12).C. M. A. No. 48 of 1953, it would have been in time. But in this case, this remedy was not availed of by the second defendant. On the other hand, he preferred objections about sixteen months after the order of the District Judge. In this situation, the learned counsel for the appellant requests us to treat this as a suit by virtue of the provisions of Section 47(2) Civil Procedure Code. It is true that this request was not made within six years. However, there is no legal impediment in the way of granting this permission since the application was made within six years. We think that this is a proper case in which we should treat the application as a suit subject to the appellant paying the deficit court-fee and also a sum of Rs. 50 (fifty) by way of costs to the other side. Time for payment of the deficit court-fee in the lower Court and costs to the other side here--on or before 15th June, 1963. Here we would like to make it clear that we have not considered the question whether the appeal was competent against the order under Order 38 Rule 8 Civil Procedure Code and if not whether that order could be disregarded as having been made without jurisdiction as the appeal could be disposed of on the other grounds. For the purpose of this appeal, we have proceeded on the assumption that it was the appellate order that should form the subject of the suit to be brought within six years.

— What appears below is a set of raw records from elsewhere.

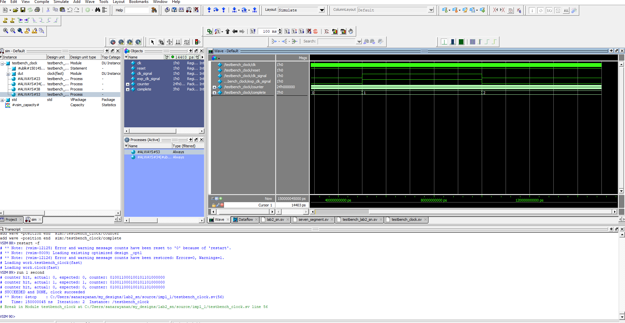This screenshot has width=625, height=323.
Task: Click the wave horizontal scrollbar thumb
Action: (342, 212)
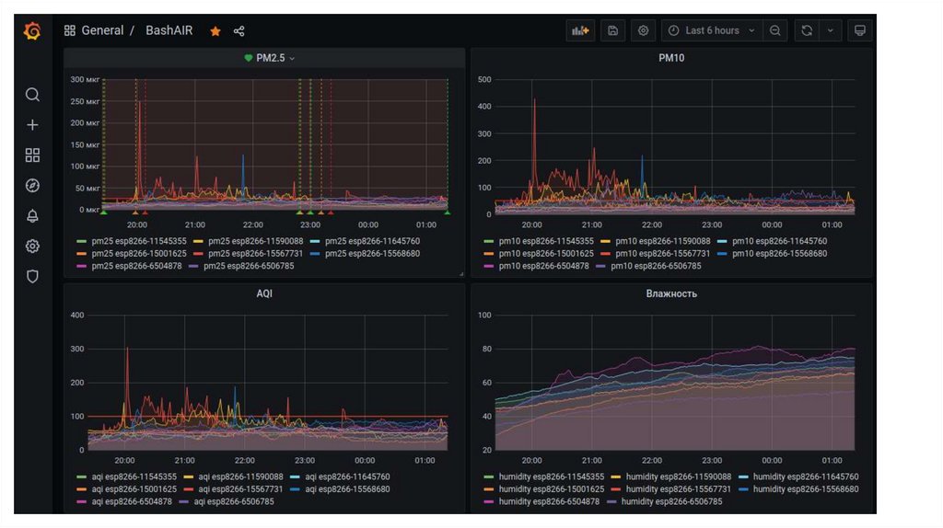This screenshot has width=943, height=528.
Task: Open the Alerting bell icon
Action: click(x=32, y=216)
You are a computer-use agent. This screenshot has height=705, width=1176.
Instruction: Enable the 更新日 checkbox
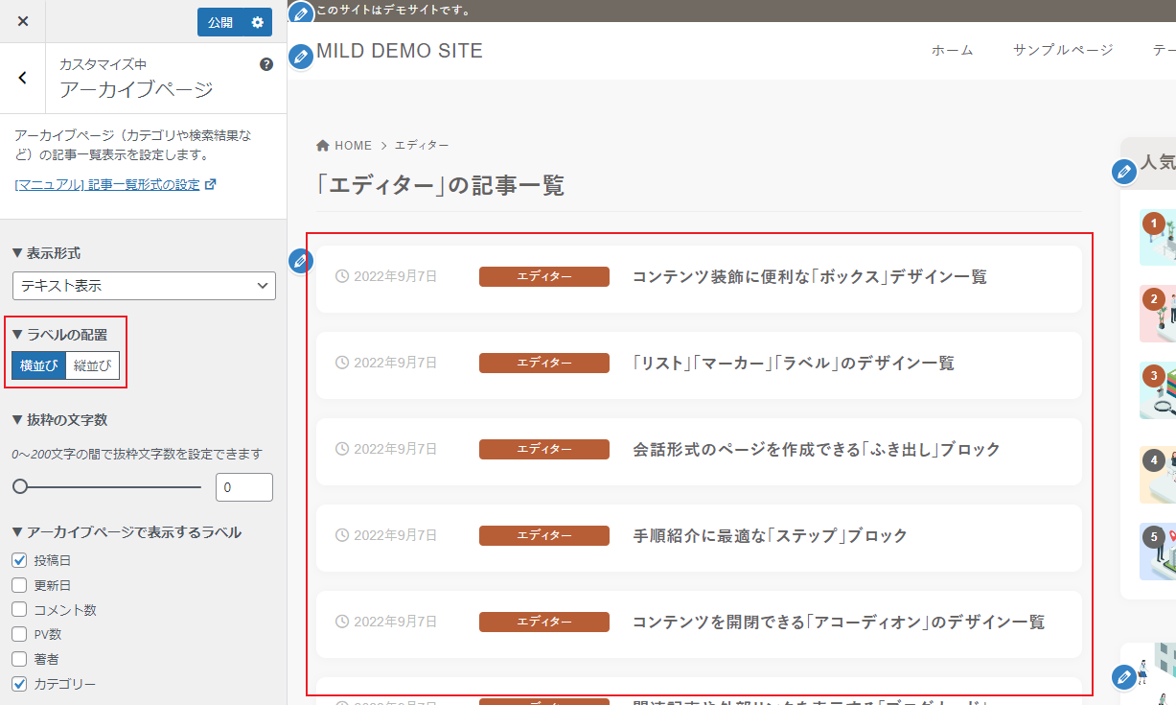click(21, 584)
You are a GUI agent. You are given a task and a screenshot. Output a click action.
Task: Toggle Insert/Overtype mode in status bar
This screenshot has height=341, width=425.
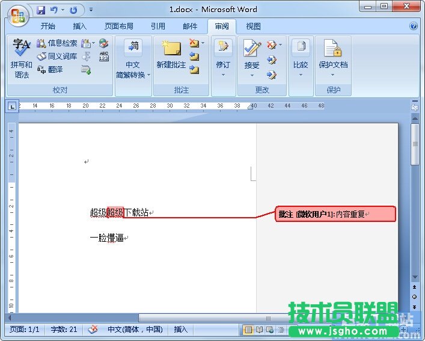(x=180, y=330)
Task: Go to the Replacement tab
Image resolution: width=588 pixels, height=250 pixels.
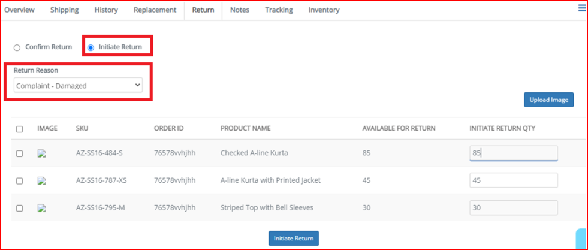Action: (155, 10)
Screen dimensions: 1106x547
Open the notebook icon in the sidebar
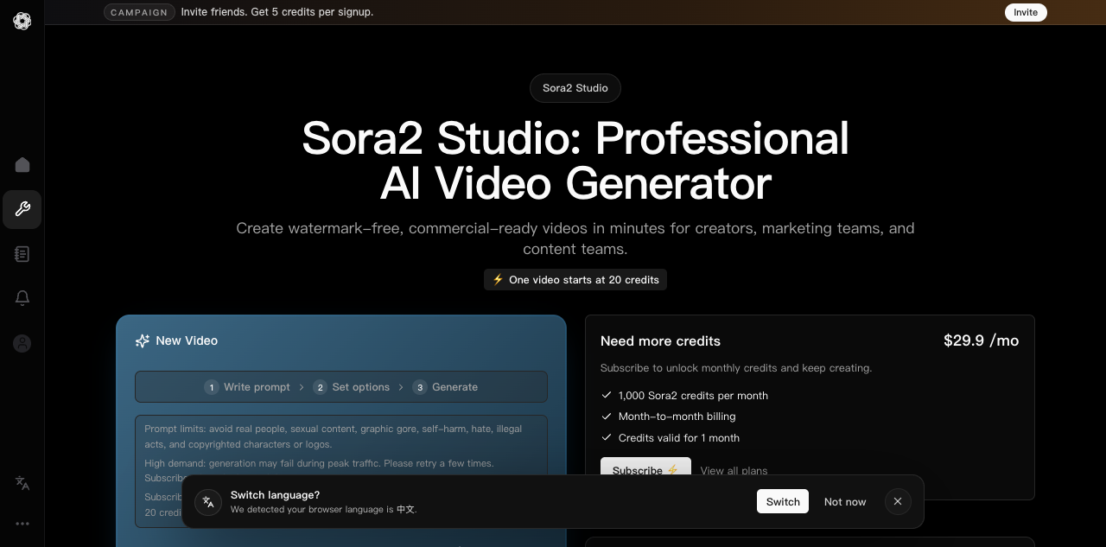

13. In the result, the appeal is allowed to the extent indicated above. Parties will bear their own costs in the Courts below and in the C. M. S. A.
L. P. A. No. 100 of 1961.
14. We will now proceed to dispose of L. P. A. No. 100 of 1961, brought by the aggrieved plaintiff. The chief argument advanced on behalf of the appellant is that the second defendant not having chosen to urge any objection or claim in regard to items 3 and 4, he is precluded from questioning the liability of these two items of property in regard to the decree-debt. In support of his stand the learned counsel invokes the general principle underlying Section 11(4) Civil Procedure Code. We do not think that we can give effect to this argument. It is to be borne in mind that Order 21, Rule 58 Civil Procedure Code or Order 38, Rule 8 Civil Procedure Code does not make it obligatory on the part of any person to prefer claims or objections to the attachment. All that they contemplate is that if objections or claims are pre-ferred, they have to be investigated and a decision given thereon. But the person claiming the property as his own is Under no duty to invoke Order 38, Rule 8 Civil Procedure Code. If he wishes, he can lay a claim to the property; but his failure to do so does not entail the penalty contemplated by the principle underlying Section 11(4) Civil Procedure Code. We, therefore, feel that the omission to take an exception to the validity of an attachment before judgment does not bar the investigation of the claim to be put forward in execution of the decree. The only effect of attaching the property before judgment is that by reason of the attachment the decree-holder could proceed against the property. If before execution could proceed further the person claiming the property as his own should raise objections, they will have to be investigated and a decision given thereon.
15. There is abundant authority in support of our view. (Vide Ashna Eibi v. Awaljadi Bibi, ILR 44 Cal 698 : (AIR 1917 Cal 669); Beni Mahto v. Chaturgun Sao, AIR 1937 Pat 245 and Basiram Malo v. Kattyayani Debi, ILR 38 Cal 448). It is not necessary for us to multiply citations. Suffice it say that a person, who omits to prefer a claim under Order 38, Rule 8 Civil Procedure Code, does not run the risk of being prevented from raising an objection under Section 47 Civil Procedure Code after the execution of the decree is levied. We, therefore, affirm the judgment of Qamar Hasan, J., on this aspect of the matter.
16. This appeal, therefore, fails and is dismissed. The parties will bear their own costs throughout.